§ Instruction: In the records below, take the lines from the one containing "Acceptera (104, 1813)" through the one containing "Bli inspirerad (713, 110)", inclusive, and reproduce only those lines with "Neka" replaced by "Avvisa", leaving everything else unchanged.

[start Record extracts]

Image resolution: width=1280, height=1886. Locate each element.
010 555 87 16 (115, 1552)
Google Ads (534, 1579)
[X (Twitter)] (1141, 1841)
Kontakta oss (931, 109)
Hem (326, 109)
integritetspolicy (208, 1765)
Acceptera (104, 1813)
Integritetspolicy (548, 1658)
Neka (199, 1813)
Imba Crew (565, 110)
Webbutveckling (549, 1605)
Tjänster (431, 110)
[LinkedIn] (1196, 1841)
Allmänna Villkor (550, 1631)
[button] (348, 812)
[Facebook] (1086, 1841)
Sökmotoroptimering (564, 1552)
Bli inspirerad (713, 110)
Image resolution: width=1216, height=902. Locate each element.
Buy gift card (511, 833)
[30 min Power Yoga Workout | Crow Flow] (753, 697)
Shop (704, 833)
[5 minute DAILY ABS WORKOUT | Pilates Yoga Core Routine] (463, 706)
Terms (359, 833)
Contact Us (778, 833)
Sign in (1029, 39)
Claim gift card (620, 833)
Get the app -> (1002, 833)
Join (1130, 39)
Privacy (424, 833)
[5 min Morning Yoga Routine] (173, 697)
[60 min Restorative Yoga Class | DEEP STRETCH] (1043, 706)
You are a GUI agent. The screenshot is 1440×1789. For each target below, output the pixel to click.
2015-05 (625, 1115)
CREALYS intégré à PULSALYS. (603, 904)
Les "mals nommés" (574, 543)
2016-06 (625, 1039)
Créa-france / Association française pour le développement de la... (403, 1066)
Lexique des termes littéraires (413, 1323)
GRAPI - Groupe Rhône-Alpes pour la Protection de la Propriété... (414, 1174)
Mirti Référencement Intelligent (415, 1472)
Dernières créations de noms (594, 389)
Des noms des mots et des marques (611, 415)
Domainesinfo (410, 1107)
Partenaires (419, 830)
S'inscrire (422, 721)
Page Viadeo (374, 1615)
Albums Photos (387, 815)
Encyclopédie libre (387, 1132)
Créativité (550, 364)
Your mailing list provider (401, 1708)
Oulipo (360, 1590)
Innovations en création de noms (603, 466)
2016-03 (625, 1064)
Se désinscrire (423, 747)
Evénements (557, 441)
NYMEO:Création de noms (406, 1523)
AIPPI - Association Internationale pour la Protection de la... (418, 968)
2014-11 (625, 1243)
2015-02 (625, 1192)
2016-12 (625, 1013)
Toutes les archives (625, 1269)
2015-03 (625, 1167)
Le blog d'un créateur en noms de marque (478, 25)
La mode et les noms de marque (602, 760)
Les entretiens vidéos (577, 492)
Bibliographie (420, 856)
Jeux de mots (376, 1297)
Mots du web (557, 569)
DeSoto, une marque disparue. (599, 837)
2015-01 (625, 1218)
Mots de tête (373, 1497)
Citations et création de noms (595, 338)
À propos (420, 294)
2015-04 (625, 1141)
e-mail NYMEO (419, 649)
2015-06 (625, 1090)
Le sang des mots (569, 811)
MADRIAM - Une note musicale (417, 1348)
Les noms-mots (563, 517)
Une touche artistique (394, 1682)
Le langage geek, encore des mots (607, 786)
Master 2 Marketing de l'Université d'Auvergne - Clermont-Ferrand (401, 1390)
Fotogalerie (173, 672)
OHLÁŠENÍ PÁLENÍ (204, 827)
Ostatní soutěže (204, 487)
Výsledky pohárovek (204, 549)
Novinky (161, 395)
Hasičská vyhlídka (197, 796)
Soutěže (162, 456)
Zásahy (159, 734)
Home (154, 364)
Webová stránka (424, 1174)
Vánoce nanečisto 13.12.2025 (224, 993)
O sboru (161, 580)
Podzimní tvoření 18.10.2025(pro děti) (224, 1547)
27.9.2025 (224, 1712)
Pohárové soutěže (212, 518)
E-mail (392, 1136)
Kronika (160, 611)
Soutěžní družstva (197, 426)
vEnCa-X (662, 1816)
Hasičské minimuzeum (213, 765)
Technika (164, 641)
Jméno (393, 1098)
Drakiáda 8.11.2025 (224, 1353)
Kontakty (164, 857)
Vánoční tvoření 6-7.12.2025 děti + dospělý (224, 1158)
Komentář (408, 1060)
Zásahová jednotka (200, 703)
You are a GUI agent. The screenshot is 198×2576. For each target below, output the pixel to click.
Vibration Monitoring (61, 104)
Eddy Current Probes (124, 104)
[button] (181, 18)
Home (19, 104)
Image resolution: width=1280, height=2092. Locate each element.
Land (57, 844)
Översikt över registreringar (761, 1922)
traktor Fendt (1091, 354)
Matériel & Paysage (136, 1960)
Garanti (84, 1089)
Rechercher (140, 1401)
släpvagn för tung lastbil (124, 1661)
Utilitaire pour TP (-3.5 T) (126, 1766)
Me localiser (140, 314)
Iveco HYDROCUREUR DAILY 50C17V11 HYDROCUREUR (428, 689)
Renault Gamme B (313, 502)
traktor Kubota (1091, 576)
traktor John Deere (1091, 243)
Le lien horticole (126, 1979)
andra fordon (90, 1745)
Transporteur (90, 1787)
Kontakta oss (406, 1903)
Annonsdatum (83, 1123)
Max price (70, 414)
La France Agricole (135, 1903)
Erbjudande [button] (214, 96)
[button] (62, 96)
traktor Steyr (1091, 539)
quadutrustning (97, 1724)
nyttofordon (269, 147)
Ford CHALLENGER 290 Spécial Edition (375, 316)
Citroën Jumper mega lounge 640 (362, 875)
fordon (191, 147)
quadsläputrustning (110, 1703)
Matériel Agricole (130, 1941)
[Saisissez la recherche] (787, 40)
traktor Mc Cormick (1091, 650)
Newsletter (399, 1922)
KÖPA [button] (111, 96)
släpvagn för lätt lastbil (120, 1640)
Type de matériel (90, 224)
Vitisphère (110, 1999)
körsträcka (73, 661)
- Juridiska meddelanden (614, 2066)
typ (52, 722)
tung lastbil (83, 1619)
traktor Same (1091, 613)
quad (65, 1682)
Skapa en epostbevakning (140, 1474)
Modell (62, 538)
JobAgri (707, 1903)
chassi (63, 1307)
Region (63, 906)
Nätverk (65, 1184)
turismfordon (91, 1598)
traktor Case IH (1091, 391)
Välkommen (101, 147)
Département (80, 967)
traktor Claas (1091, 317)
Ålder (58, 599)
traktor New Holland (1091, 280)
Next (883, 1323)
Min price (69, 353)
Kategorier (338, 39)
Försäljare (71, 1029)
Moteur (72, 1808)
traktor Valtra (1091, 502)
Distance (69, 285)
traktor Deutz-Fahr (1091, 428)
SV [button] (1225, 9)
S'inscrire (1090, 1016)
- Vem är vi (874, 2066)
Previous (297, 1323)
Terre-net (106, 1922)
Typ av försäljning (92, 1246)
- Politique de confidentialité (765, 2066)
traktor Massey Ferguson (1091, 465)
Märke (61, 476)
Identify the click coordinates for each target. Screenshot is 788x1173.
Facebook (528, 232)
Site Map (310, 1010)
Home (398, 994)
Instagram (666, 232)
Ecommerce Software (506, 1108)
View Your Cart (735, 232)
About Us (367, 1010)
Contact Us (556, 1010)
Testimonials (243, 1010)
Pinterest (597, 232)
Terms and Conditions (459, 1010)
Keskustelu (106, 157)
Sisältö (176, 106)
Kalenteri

[end Record extracts]

§ Answer to this problem:
Acceptera (104, 1813)
Integritetspolicy (548, 1658)
Avvisa (199, 1813)
Imba Crew (565, 110)
Webbutveckling (549, 1605)
Tjänster (431, 110)
[LinkedIn] (1196, 1841)
Allmänna Villkor (550, 1631)
[button] (348, 812)
[Facebook] (1086, 1841)
Sökmotoroptimering (564, 1552)
Bli inspirerad (713, 110)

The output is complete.